── Information given
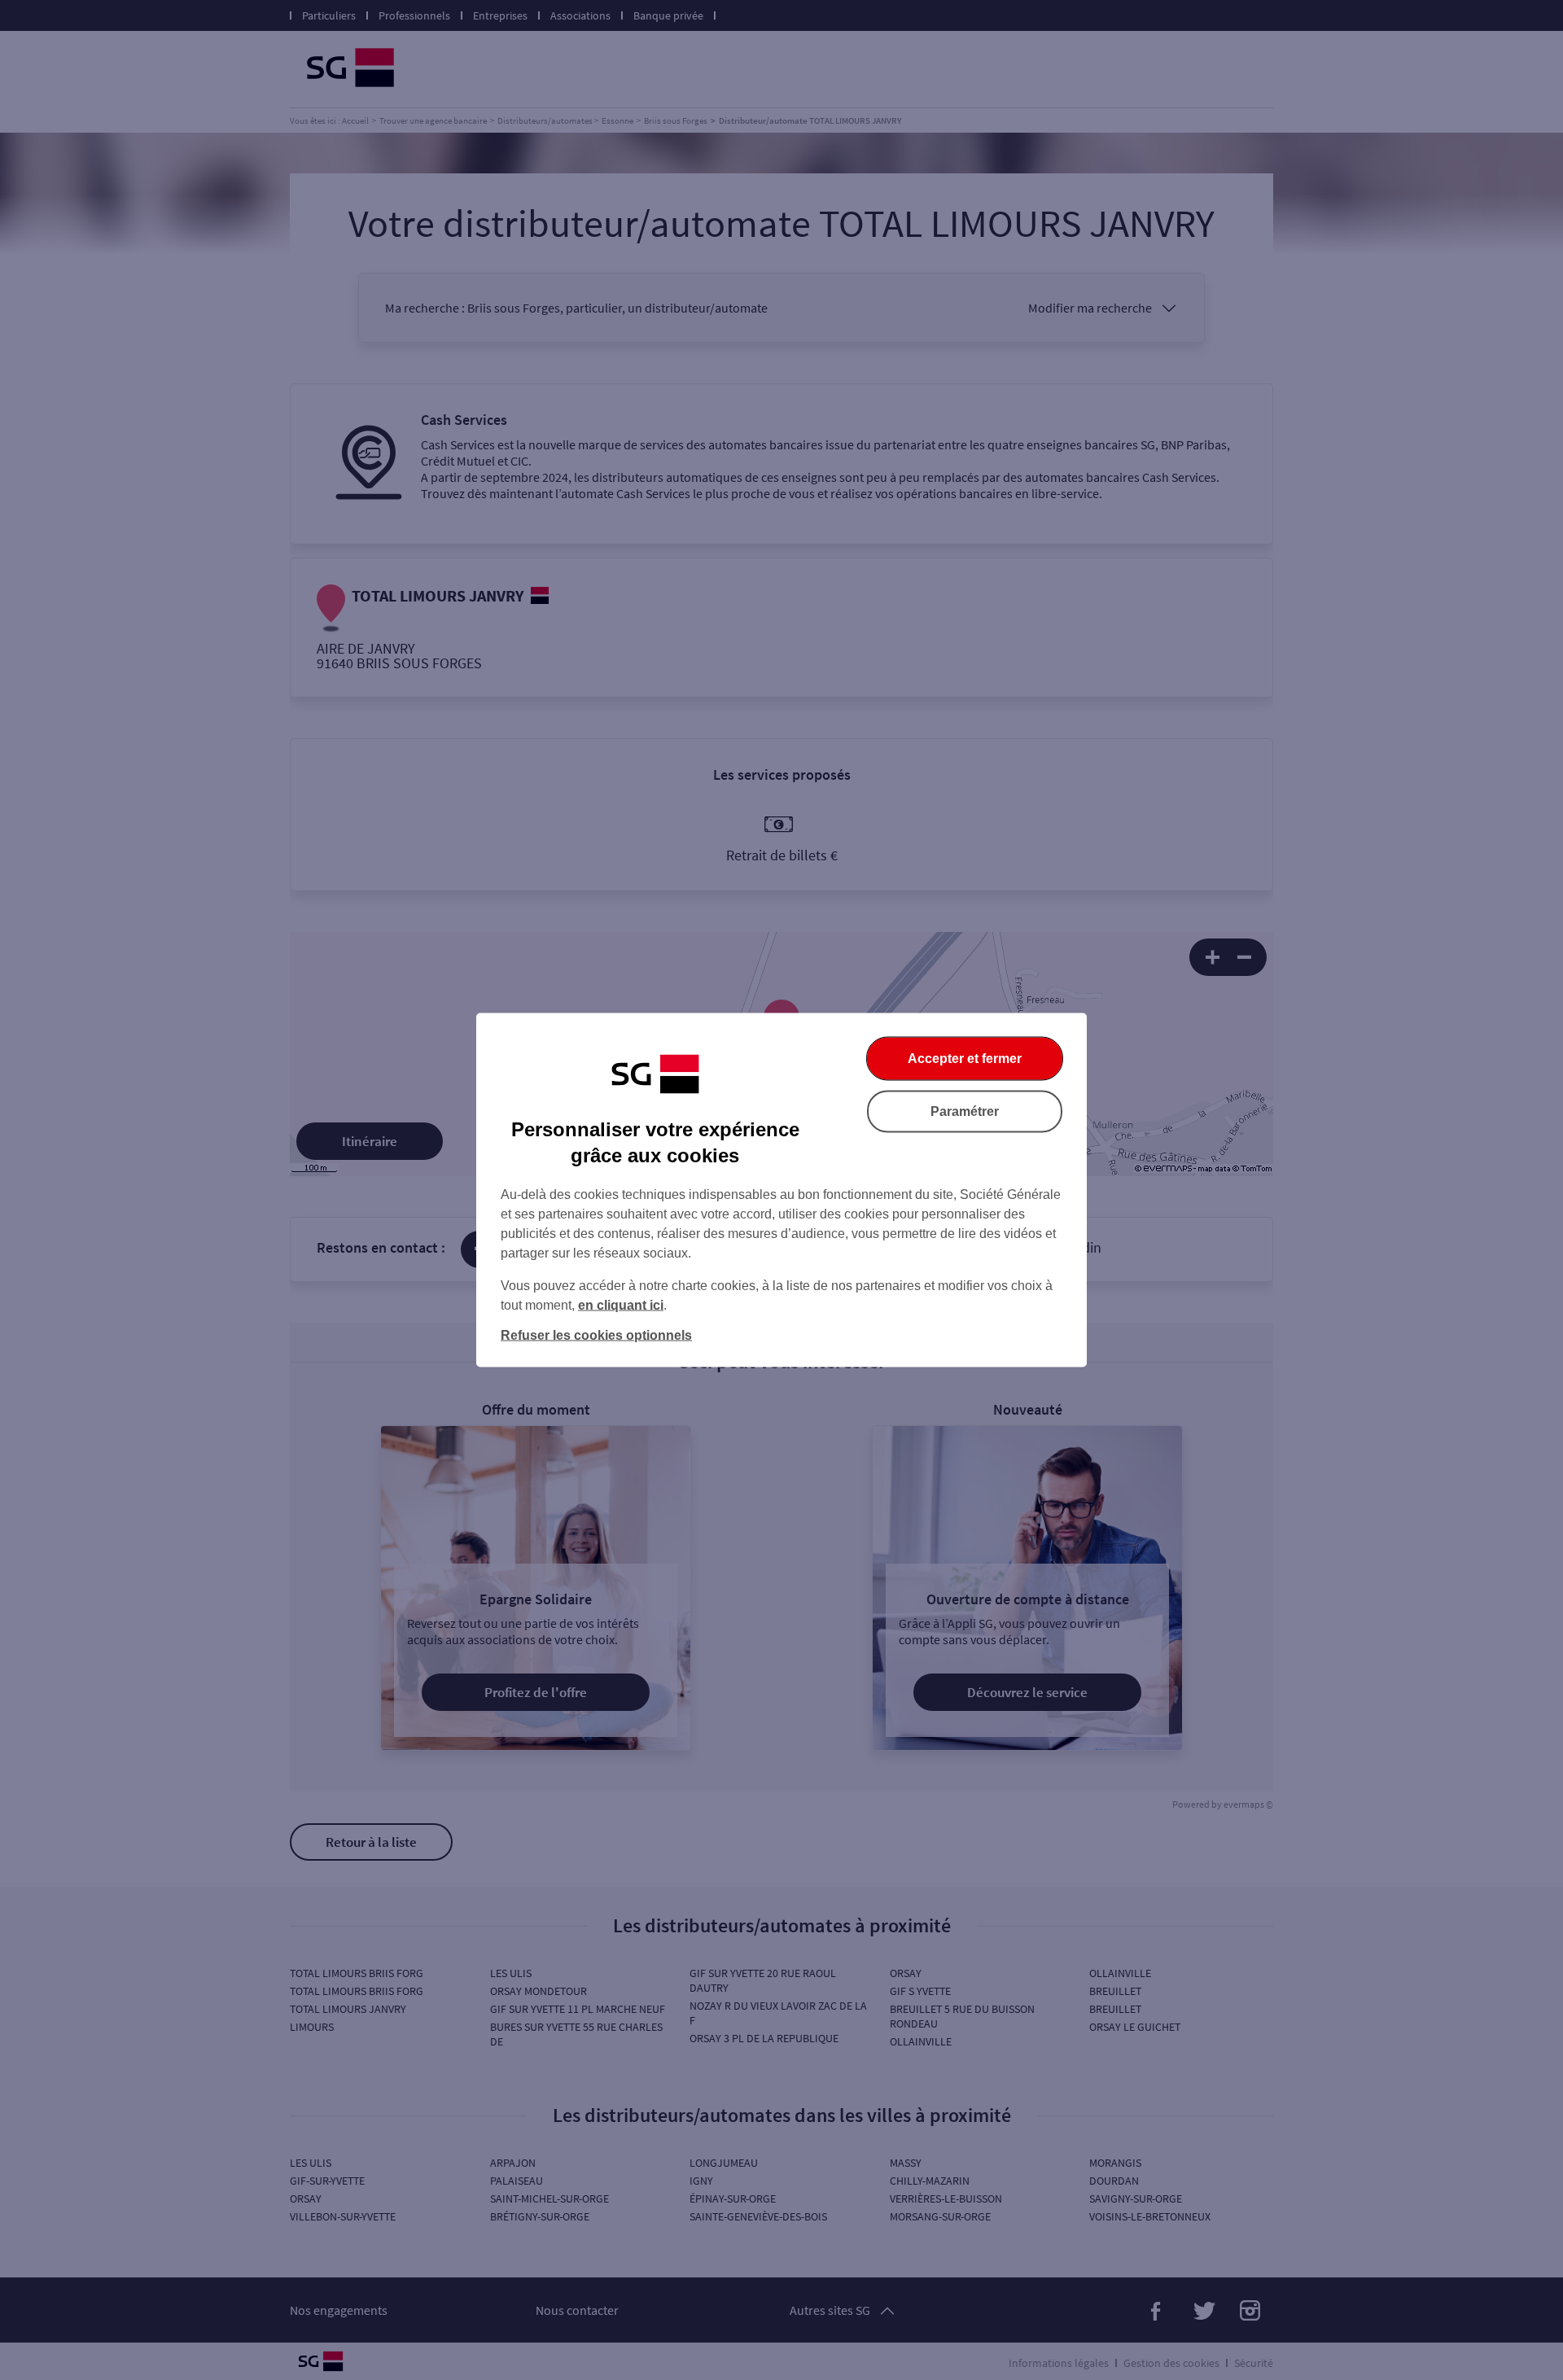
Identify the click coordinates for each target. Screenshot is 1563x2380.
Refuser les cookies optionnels (596, 1335)
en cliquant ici (620, 1305)
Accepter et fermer (965, 1058)
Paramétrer (964, 1111)
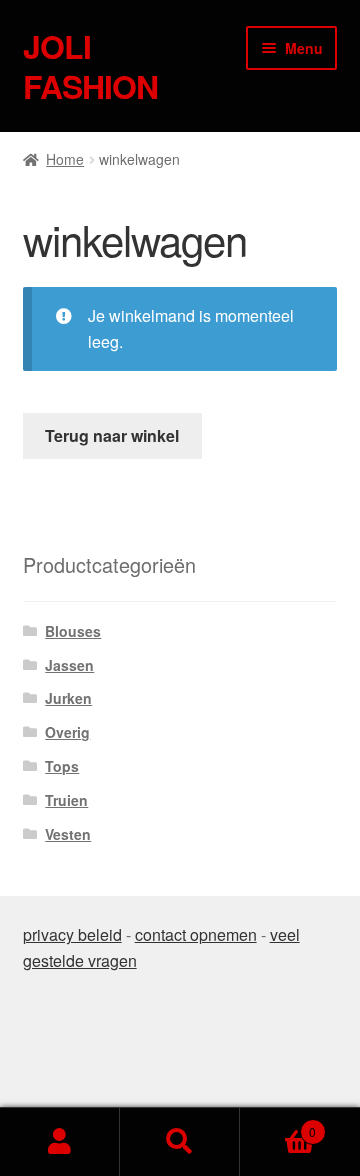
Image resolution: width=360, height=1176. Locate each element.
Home (65, 159)
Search (180, 1142)
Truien (66, 800)
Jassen (69, 665)
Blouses (73, 631)
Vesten (68, 834)
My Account (60, 1142)
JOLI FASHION (90, 66)
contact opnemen (196, 934)
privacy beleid (72, 934)
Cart (278, 1124)
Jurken (68, 698)
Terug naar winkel (112, 435)
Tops (62, 766)
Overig (67, 732)
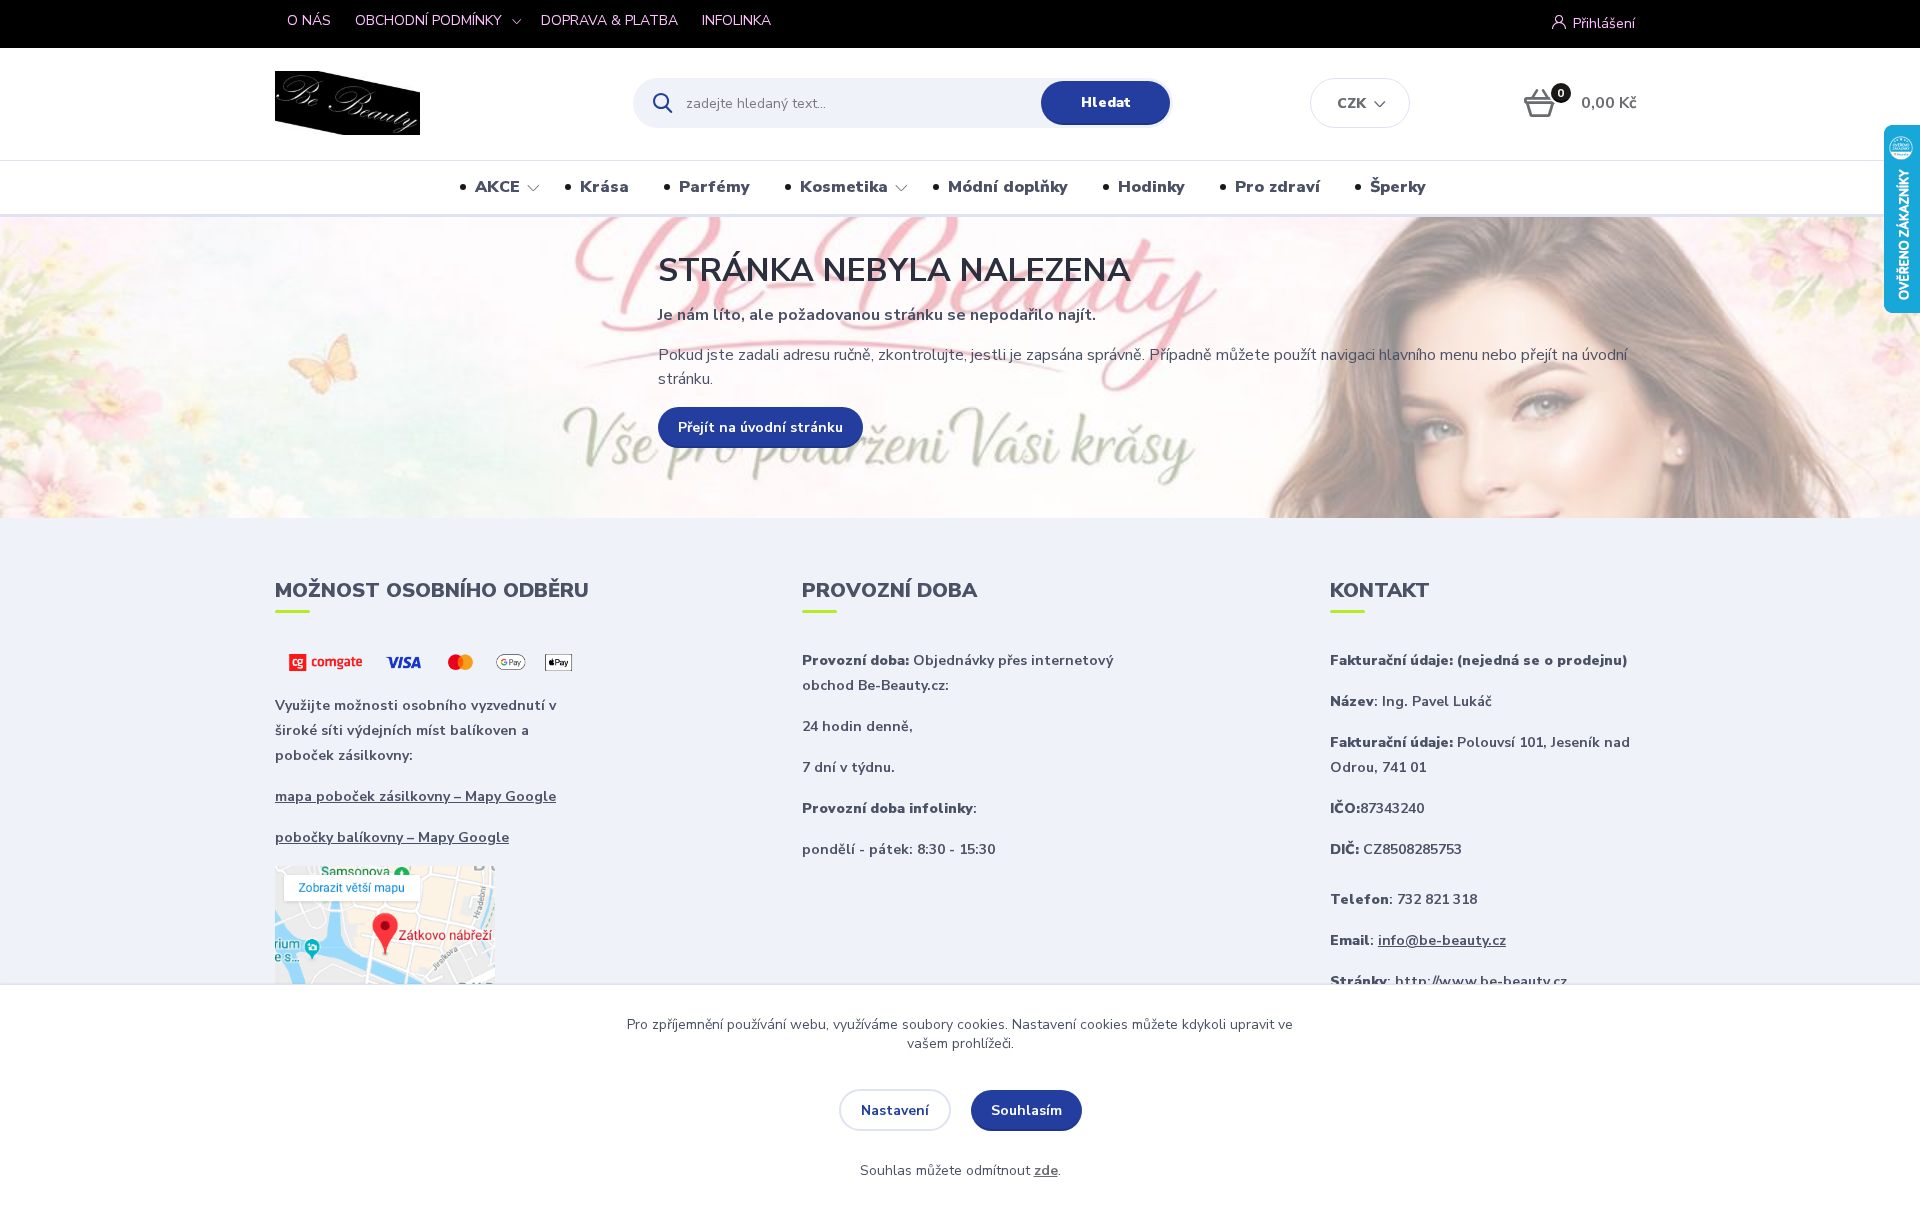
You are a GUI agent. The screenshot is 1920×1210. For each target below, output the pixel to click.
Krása (604, 187)
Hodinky (1151, 187)
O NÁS (309, 20)
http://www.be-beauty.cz (1481, 981)
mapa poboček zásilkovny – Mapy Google (415, 796)
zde (1046, 1170)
────
#### Work task:
Your answer should be the lines above, word for word, from the line with "Home (65, 159)" through the line with "O NÁS (309, 20)", minus the pictures.

#### Exercise output:
Home (65, 159)
Search (180, 1142)
Truien (66, 800)
Jassen (69, 665)
Blouses (73, 631)
Vesten (68, 834)
My Account (60, 1142)
JOLI FASHION (90, 66)
contact opnemen (196, 934)
privacy beleid (72, 934)
Cart (278, 1124)
Jurken (68, 698)
Terug naar winkel (112, 435)
Tops (62, 766)
Overig (67, 732)
You are a GUI agent. The screenshot is 1920×1210. For each target below, output the pixel to click.
Krása (604, 187)
Hodinky (1151, 187)
O NÁS (309, 20)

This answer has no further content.